Despite what you’ve heard, plenty of teachers still love what they do

Kindergarten teacher Lindsey Lienau does a head count of her students during a kindergarten orientation at Lyles-Crouch Traditional Academy in Alexandria, Va., on Aug. 19.
Photo by Craig Hudson for The Washington Post

Here are some recent headlines: “Teachers are leaving the profession in droves.” “The teacher shortage is real, large and growing, and worse than we thought.”

Sounds bad, doesn’t it? Teachers need help. The training they get in many education schools is inadequate. They often suffer under dumb rules and clumsy administrators. My Washington Post colleague Valerie Strauss recently reported that average weekly teacher wages increased just $29 from 1996 to 2021, compared with a $445 increase in weekly wages for other college graduates.

But the mass departure from teaching that some predict seems unlikely. The stories underneath those headlines describe difficulties in filling vacancies in some districts, but many experts say this is old news and distorts a situation affecting mostly specialties.

“We have persistent shortages of math and science teachers, special education teachers, and language teachers, and we have had them for a long time,” said Eric Hanushek, a Stanford University economist who has been studying schools for decades. He said he has a book in his library fretting over the shortage of math and science teachers in 1962.
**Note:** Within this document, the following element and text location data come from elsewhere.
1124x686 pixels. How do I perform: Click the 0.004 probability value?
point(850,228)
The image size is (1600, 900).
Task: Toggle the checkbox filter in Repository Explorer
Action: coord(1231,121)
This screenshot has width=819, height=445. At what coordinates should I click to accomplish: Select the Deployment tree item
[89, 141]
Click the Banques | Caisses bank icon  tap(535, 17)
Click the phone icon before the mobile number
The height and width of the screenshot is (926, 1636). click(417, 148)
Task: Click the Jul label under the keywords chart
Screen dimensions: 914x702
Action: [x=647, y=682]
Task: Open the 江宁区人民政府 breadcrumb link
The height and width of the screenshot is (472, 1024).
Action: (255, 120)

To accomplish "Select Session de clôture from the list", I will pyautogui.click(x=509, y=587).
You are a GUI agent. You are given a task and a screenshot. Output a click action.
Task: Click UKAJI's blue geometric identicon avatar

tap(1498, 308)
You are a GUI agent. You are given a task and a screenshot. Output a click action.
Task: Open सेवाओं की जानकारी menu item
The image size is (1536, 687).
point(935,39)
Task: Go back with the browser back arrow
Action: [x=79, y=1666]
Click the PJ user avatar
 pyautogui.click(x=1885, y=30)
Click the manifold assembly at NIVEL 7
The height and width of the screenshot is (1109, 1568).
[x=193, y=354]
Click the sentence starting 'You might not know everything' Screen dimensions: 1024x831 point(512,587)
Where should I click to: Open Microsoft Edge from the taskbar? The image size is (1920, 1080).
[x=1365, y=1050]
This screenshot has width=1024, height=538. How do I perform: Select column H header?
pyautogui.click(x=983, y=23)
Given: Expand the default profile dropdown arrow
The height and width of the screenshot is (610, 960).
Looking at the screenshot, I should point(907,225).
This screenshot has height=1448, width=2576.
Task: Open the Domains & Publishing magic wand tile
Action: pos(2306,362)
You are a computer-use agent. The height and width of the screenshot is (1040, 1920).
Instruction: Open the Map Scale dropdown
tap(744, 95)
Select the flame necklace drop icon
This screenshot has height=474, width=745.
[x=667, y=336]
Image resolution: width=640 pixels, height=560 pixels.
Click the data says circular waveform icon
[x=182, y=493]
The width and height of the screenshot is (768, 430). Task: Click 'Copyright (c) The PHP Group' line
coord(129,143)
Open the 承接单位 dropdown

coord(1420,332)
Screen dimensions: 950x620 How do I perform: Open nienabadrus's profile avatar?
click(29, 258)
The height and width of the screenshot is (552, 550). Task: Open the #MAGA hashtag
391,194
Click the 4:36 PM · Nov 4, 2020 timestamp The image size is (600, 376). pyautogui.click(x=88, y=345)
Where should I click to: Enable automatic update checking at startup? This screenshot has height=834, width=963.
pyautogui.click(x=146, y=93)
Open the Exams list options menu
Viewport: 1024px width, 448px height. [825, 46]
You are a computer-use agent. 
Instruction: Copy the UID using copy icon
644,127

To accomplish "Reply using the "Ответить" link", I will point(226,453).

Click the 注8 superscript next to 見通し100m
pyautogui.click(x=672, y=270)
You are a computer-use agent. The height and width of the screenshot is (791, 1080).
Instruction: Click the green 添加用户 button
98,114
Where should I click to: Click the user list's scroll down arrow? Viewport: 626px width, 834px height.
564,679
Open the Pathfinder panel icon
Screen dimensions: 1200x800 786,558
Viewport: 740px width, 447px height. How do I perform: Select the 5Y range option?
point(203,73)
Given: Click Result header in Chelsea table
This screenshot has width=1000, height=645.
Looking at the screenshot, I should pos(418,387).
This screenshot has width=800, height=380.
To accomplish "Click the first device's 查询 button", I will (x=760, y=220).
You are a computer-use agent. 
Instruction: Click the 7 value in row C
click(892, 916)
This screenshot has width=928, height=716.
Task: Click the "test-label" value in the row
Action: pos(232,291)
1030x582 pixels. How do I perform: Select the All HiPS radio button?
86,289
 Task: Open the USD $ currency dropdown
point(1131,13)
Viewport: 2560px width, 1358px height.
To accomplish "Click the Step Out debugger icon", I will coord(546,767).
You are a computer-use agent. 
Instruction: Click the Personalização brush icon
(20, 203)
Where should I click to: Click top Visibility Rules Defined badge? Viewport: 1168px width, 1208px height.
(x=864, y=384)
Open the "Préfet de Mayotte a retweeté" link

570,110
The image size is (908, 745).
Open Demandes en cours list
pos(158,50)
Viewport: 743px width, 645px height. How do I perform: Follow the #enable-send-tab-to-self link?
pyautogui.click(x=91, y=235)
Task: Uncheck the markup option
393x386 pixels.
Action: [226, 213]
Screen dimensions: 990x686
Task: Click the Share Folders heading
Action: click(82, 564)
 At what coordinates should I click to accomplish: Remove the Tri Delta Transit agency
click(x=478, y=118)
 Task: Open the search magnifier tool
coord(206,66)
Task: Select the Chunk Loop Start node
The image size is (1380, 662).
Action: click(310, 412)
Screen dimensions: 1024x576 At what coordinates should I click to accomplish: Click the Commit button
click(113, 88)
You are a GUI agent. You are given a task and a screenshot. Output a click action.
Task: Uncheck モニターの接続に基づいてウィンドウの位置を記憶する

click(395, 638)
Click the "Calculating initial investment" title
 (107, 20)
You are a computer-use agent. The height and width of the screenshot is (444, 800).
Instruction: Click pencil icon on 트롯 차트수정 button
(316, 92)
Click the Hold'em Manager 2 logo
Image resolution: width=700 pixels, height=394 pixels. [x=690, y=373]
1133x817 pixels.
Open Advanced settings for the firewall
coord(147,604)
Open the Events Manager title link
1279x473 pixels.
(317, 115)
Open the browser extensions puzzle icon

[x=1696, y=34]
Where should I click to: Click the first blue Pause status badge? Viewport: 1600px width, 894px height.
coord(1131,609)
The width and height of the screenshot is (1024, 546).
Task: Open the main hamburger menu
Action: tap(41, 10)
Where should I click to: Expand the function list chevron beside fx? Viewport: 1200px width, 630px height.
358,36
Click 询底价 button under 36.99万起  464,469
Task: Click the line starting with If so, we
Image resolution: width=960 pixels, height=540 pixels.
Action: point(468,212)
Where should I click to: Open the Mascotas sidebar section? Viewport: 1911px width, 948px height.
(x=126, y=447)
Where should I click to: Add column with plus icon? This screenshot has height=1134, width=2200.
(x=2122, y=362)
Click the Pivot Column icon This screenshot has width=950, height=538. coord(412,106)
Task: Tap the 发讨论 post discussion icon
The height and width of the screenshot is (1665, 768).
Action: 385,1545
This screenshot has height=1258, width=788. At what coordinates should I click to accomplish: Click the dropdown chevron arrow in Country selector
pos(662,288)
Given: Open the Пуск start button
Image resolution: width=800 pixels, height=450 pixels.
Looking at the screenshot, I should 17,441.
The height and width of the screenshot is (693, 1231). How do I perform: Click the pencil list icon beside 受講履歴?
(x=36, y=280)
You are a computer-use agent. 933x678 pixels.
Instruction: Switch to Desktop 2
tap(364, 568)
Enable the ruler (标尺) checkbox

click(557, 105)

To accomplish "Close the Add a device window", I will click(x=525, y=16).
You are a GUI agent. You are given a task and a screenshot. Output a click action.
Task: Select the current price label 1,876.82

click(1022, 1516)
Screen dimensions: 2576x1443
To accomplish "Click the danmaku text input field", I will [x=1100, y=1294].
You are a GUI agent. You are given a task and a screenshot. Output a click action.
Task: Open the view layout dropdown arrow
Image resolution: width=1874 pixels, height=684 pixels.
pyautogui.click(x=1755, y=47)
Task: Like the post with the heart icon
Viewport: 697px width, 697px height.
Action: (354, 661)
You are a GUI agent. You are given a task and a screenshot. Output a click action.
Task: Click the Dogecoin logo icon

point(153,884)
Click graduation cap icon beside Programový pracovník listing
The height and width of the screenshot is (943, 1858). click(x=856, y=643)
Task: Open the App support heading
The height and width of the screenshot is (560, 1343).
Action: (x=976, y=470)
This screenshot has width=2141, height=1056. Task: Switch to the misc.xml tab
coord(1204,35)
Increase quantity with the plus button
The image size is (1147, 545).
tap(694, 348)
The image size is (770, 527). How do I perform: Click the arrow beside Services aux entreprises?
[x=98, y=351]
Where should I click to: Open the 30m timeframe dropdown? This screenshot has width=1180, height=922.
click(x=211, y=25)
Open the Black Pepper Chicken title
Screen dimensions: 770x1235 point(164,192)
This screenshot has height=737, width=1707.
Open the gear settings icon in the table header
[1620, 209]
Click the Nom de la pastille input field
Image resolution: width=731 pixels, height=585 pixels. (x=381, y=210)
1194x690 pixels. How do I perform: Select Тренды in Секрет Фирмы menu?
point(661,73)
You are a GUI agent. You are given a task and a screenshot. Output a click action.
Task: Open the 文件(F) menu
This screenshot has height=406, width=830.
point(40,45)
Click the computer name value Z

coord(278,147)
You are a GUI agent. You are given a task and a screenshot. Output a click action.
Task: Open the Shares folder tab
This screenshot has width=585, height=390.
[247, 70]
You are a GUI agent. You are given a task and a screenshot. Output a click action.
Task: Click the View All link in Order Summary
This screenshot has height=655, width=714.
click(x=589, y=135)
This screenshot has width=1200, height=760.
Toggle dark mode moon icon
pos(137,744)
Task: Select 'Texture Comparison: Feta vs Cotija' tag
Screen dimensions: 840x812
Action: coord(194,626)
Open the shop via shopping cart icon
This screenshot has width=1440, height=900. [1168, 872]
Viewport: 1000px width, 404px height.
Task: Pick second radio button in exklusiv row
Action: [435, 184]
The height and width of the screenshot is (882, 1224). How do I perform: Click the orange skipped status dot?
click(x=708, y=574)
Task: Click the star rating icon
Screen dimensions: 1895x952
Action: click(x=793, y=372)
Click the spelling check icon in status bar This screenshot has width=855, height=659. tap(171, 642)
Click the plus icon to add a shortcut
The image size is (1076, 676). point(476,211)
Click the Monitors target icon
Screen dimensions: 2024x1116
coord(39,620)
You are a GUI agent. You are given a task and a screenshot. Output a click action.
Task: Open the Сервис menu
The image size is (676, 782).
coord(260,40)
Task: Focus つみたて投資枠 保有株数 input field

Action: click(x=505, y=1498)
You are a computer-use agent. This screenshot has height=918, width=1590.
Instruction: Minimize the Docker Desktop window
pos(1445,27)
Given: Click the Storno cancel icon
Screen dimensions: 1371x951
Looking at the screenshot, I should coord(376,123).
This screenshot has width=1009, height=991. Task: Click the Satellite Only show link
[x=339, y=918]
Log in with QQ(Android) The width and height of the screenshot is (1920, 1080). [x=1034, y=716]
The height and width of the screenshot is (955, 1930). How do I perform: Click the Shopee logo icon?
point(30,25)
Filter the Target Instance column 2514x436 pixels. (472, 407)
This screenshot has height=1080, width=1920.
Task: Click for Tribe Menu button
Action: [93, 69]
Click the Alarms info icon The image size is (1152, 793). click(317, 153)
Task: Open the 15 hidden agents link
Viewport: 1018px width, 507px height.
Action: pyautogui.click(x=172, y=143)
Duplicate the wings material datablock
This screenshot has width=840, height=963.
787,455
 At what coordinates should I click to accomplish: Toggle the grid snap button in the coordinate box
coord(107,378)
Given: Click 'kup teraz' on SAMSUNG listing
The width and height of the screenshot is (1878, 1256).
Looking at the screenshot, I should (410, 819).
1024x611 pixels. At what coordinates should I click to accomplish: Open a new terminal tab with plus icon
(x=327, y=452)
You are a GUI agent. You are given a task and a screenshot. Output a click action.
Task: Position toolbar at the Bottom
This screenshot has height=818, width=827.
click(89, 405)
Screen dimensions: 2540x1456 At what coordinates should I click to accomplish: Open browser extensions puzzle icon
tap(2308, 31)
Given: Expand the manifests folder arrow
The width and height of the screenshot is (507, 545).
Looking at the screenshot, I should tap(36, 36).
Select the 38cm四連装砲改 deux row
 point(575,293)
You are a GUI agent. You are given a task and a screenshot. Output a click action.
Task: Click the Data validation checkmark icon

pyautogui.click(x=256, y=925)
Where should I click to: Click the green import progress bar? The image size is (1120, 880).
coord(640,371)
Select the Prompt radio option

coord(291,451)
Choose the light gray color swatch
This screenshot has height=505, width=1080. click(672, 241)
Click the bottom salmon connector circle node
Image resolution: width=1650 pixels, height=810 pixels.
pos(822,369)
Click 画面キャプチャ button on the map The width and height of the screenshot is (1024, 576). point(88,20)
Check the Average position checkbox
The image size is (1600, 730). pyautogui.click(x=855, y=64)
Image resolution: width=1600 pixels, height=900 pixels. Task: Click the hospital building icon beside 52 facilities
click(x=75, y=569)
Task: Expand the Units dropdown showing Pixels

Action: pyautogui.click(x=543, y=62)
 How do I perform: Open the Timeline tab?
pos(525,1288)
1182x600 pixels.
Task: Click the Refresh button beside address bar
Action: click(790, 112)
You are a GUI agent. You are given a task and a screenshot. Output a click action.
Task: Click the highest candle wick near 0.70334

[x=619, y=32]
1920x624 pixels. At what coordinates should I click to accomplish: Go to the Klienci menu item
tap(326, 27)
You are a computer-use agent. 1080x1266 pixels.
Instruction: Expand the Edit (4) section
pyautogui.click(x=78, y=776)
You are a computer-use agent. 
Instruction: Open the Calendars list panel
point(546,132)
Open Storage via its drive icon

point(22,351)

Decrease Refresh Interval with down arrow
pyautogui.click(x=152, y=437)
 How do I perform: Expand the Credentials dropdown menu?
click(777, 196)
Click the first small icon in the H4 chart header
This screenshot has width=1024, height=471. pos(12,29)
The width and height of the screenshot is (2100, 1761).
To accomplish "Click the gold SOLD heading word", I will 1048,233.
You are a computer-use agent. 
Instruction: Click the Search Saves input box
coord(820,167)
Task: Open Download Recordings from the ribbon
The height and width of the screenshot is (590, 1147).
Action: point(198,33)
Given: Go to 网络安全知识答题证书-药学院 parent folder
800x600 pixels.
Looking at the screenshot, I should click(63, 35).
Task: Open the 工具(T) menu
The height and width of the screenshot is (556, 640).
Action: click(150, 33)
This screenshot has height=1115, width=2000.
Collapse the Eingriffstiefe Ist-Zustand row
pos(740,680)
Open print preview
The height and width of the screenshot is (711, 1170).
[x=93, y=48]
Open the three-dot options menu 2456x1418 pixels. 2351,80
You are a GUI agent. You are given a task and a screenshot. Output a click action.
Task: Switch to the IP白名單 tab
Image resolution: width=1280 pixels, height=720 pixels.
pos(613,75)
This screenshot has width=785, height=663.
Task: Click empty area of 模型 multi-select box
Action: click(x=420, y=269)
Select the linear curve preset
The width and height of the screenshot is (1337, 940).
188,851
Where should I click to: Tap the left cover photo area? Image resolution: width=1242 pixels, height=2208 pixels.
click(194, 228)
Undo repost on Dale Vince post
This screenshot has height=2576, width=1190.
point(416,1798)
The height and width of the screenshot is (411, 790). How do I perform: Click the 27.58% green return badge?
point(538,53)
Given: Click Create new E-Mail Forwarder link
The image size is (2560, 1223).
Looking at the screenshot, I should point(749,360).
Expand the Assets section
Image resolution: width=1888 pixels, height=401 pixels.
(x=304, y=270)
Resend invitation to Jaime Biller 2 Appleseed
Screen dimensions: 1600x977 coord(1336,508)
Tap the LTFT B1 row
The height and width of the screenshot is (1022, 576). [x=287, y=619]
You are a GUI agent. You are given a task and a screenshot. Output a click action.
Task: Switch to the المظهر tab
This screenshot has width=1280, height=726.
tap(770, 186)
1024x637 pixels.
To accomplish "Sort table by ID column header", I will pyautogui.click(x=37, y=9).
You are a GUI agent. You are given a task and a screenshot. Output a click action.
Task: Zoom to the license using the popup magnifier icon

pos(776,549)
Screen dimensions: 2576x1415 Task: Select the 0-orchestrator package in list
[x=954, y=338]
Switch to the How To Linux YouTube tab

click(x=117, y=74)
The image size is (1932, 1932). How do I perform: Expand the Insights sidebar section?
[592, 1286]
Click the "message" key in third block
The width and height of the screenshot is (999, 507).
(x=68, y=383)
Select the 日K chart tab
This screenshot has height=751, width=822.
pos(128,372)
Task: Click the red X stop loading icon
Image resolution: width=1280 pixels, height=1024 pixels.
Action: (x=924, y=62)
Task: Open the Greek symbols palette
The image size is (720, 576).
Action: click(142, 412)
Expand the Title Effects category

A national survey of more than 800 schools released by the U.S. Department of Education in August found an average of about three unfilled teacher openings per school in June. Some districts and states, though, say they are suffering the worst teacher shortages ever, with dozens and sometimes hundreds of vacancies.

Experts suggest some of the confusion grew from sudden changes in district practices during the pandemic. When schools shut classrooms in early 2020, the uncertainties forced a big reduction in hiring. Also, some teachers were sick or had to care for family members. When pandemic recovery funds reached schools in 2021, hiring resumed in a big way, putting the focus on vacancies.

Rand Corp. researcher Heather Schwartz said in a Brookings Institution report that “based on district leaders’ projections, teacher shortages will be widespread, but not acute, in most districts in the 2022-2023 school year.”

In the same report Brown University associate professor of education Matthew Kraft said getting good information is difficult. “As a nation, we lack reliable, timely and detailed data on K-12 teacher supply and demand,” he said.

I know many teachers who aren’t quitting. I asked them why. They gave me a much longer list of reasons for staying than I expected. Here is a sample.

“Teaching is a rich, challenging, beautiful, spiritual, fun, humbling and meaningful calling,” said Greg Jouriles, a California social studies teacher. Colleagues at his high school told him they thought the job helped them stay young and feel like firsthand participants in our democracy and years later led to warm thank-you letters from students that people in other vocations rarely receive.

William Horkan, a Northern Virginia math teacher who specializes in challenging low-income students, said “the reason I stay is because these are my students and someone has to fight for them.” Jordan Simmons, a business and technology teacher also in Northern Virginia, said he can never forget the moment he overheard a former student say to a co-worker: “That was my teacher in high school. He saved my life.”

A social studies teacher in New York City said he liked both the “generous vacations” and “the feeling that we’re part of something larger than ourselves.”

Mark Ingerson’s forensic teams at his central Virginia high school have won many state championships. He said he loves the work but also feels “there is a tipping point where once you have been teaching long enough, the retirement hit if you leave is so bad, you almost have to stay.”

A recent poll suggests a contradiction in our thinking about schools.

PDK International, a professional organization for educators, found that despite the ravages of the pandemic, Americans gave their community public schools the highest ratings in 48 years. How does that square with the fact that the percentage of respondents who said they did not want their child to be a teacher was the highest ever?

We like and respect the teachers we know, yet wonder how they can stand such hard work for relatively low pay. We need a better understanding of why good, smart people choose those jobs and stick with them.

I’m glad we appreciate the value of what teachers do. It might help to listen more carefully to what teachers say about their work before having anxiety attacks when our offspring say they might try it.